Uma corrida pela posse de ativos de terras raras no mundo está se acelerando, com uma única empresa dos Estados Unidos embarcando em uma série de investimentos de US$ 3 bilhões. Ao mesmo tempo, o governo americano pressiona para reduzir o controle da China sobre o setor.
A USA Rare Earth fechou quatro negócios em menos de um ano, incluindo as aquisições de uma fabricante de metais —um dos poucos ativos valiosos de terras raras do Ocidente— e de uma mina no Brasil.
A empresa, que até recentemente não gerava receita e operava no prejuízo, também garantiu US$ 1,6 bilhão em financiamento neste ano junto ao governo dos EUA para ajudar a financiar uma mina planejada no Texas e uma fábrica de ímãs em Oklahoma.
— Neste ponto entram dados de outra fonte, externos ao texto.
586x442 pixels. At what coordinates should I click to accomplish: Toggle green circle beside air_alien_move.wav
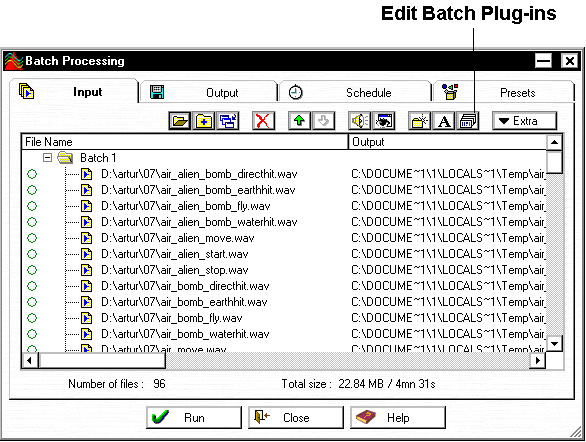[32, 238]
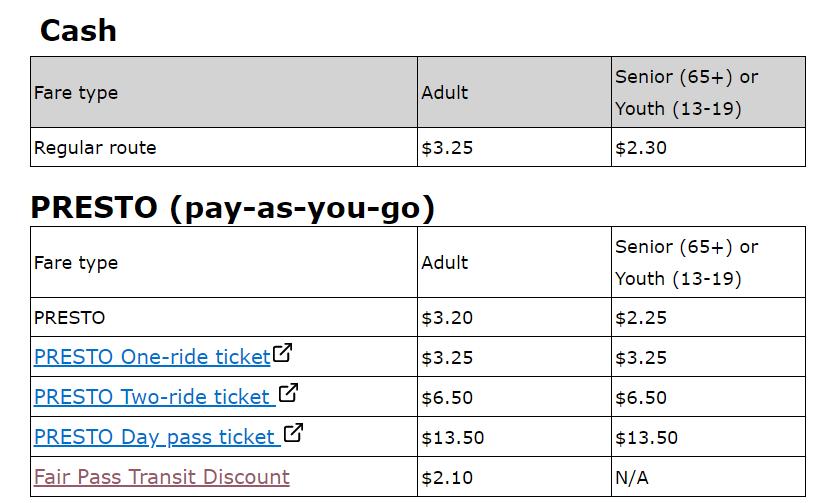Click the $2.10 Fair Pass adult fare
The width and height of the screenshot is (833, 503).
pyautogui.click(x=447, y=477)
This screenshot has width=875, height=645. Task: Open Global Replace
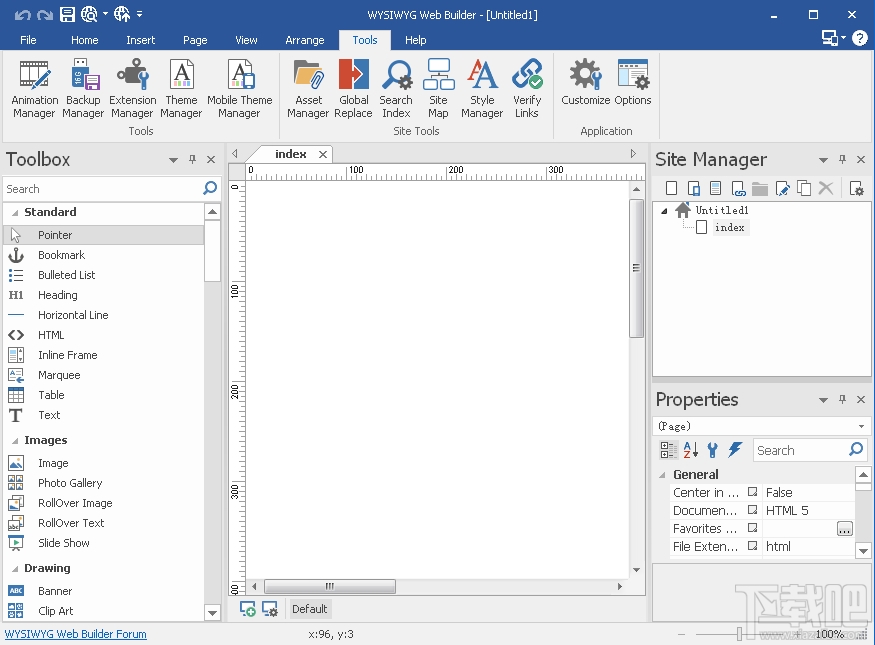pos(353,88)
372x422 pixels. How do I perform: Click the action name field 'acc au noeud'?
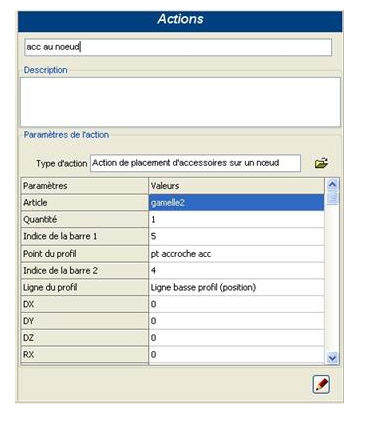178,47
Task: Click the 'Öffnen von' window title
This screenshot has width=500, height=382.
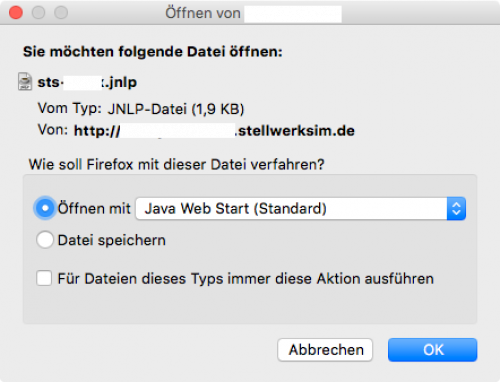Action: 203,13
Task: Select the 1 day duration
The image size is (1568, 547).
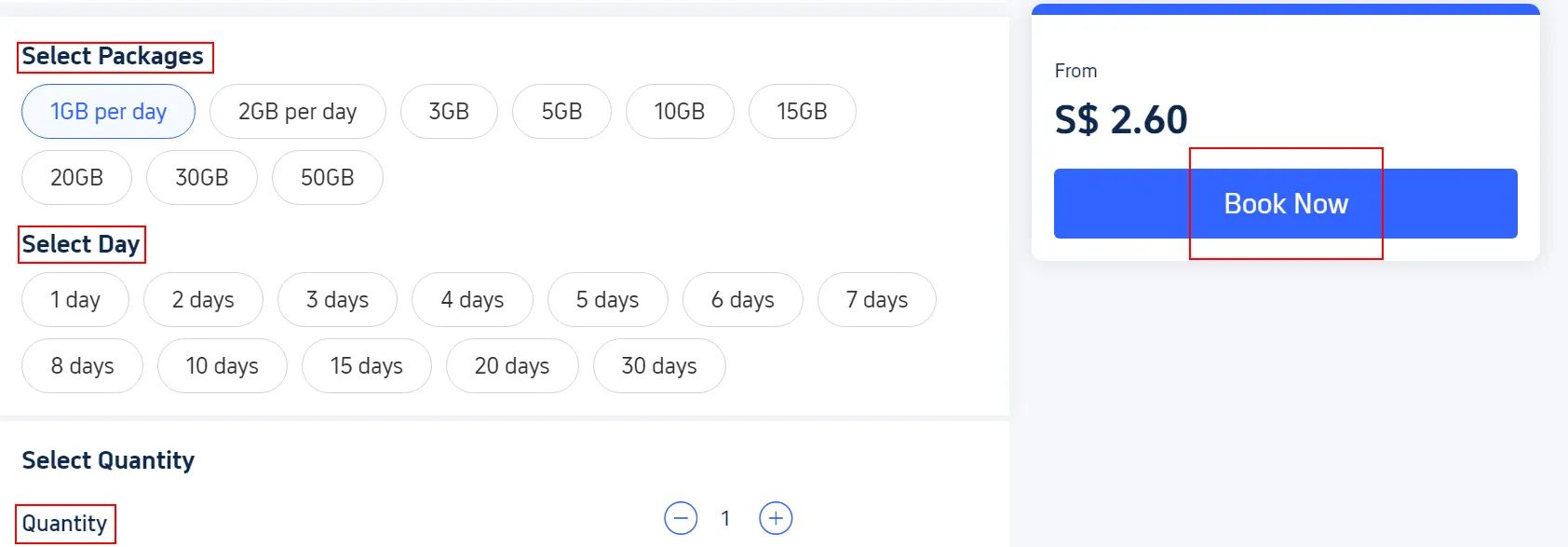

"Hoje há uma espécie de corrida de ocupação de terras", disse um advogado do setor de mineração que trabalha em diversas transações de terras raras. "Todos estão tentando descobrir como ganhar escala e ser o próximo vencedor", com empresas menores oferecendo seus ativos para "as partes que estão tentando consolidar o mercado".
Governos ocidentais correm para quebrar sua pesada dependência da China nesses metais, que são vitais para os ímãs permanentes usados em tudo, desde veículos elétricos e caças de combate até turbinas eólicas e telefones.